**YOUR TASK:**
For the listing below, return the line containing "Image resolution: width=2016, height=1827.", the line containing "Manaus (981, 1654)", and all lines in between, exactly as written and nothing else.

LISTED RECORDS below:

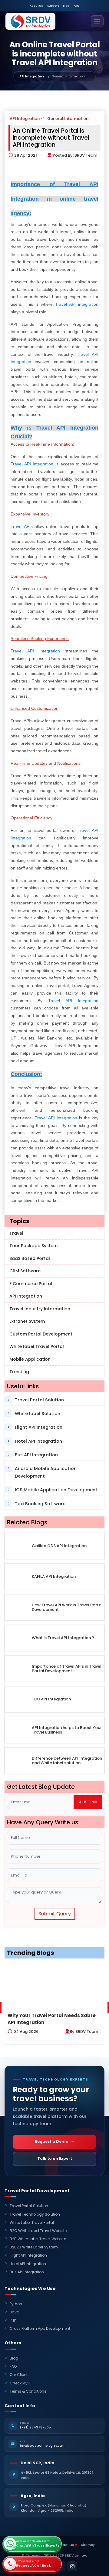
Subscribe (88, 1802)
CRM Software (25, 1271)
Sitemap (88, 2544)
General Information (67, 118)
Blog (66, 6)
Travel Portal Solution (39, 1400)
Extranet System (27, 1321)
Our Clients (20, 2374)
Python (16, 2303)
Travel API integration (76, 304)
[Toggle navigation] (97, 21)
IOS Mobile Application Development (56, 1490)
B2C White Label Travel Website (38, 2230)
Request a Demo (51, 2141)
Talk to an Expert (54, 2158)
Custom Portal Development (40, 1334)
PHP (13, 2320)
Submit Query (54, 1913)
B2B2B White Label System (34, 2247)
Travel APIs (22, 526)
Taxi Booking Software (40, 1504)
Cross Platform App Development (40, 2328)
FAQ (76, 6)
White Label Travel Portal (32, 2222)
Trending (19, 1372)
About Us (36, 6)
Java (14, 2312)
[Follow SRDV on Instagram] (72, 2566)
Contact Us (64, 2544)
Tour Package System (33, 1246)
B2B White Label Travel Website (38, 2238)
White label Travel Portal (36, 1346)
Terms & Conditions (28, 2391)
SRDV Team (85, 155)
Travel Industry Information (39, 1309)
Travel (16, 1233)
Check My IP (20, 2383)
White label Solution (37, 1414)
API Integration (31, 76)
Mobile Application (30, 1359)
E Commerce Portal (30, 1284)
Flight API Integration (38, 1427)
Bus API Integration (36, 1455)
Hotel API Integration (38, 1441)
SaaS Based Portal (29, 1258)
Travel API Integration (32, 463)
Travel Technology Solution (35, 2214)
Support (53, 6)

End of LISTED RECORDS.
LISTED RECORDS below:

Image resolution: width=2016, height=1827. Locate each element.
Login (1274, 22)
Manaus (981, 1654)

End of LISTED RECORDS.

**TASK OUTPUT:**
Image resolution: width=2016, height=1827. Locate each element.
Login (1274, 22)
Manaus (981, 1654)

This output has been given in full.